くすんだ金貨色の眼が、当然だろうと少し驚いたように、カラントを見つめるものだから。


「あ、あああああぁぁぁぁ……」


少女は耐えきれずに、嗚咽を漏らし、声をあげて泣き出した。

まるで子供のように、助けを求めるように、グロークロに両手を伸ばす。

グロークロは少女を恐る恐る、壊れないように、優しく抱きしめる。

泣き出した少女の体温が上がっているのが、よくわかった。


「怖かったの、痛かったの、もう殺されたくないの。」


そんな、当然の言葉を、少女はまるで懺悔するように訴える。


「わかった。お前を殺そうとする奴は、俺が殺す。」


だからーーーという言葉が出そうになった時。

「ハワワワワワ」

驚きとも照れとも言えない顔で、こちらを凝視しているブロッコリーと、グロークロは眼があう。
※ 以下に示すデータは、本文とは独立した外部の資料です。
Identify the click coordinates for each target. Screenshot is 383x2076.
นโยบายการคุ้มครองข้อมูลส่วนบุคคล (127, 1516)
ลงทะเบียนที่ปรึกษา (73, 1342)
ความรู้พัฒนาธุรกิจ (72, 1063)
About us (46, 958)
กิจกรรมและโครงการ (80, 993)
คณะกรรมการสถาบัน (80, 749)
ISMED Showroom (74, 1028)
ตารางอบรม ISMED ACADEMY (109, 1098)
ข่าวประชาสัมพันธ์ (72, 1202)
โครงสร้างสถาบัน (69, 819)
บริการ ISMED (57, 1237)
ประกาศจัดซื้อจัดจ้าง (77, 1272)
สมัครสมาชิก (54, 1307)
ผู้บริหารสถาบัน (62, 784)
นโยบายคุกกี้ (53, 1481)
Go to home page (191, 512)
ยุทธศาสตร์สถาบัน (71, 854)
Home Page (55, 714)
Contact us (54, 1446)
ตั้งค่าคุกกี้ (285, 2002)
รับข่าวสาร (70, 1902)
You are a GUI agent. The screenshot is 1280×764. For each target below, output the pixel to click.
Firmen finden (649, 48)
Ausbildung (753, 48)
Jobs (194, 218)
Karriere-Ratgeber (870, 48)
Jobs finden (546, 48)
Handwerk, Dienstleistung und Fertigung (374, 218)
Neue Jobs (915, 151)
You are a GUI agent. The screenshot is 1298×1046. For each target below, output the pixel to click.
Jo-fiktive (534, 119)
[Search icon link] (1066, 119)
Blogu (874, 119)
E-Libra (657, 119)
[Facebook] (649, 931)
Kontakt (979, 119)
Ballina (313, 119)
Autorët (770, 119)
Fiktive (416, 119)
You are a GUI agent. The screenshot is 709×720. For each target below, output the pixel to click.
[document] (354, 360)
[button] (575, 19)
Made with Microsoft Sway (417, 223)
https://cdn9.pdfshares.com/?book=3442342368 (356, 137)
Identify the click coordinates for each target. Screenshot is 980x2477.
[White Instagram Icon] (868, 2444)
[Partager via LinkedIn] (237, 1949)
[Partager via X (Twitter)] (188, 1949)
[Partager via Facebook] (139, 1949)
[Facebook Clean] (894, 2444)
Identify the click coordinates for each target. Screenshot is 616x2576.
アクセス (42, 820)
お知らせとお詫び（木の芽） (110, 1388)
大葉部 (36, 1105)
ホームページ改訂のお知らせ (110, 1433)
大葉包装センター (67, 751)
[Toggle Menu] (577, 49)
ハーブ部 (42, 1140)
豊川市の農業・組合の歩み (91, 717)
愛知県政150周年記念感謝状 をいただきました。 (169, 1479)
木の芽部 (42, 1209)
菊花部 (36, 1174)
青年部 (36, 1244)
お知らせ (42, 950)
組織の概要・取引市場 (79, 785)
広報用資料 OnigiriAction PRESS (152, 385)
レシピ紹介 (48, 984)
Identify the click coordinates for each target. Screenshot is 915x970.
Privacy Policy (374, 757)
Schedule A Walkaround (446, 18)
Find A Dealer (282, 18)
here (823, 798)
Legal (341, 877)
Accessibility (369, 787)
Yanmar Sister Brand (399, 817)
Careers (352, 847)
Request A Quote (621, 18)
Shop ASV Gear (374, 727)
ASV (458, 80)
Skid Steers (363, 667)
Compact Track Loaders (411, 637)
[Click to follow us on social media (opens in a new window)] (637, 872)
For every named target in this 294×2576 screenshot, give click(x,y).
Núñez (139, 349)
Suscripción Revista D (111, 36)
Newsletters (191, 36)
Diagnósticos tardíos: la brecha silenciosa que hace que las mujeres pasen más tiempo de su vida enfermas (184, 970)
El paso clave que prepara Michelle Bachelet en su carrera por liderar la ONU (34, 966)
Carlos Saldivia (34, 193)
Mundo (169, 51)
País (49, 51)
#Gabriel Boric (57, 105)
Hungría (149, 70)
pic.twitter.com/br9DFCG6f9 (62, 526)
即座に後ろを向いて『見てません聞いてません』と言わんばかりに、ただのブロッコリーのふりをするリグ。無理がある。


グロークロがこのブロッコリーめ!と思った時には、カラントが「えへへへへ」と泣きながら笑っていた。

グロークロの、オークらしい言葉が心強かったらしい。


「大好きよ」


泣きながら笑い、少女がそう言った時、一度このオークの体が小さく跳ねた。


それが、恋慕なのか、親愛なのか、オークにはわからないけれども。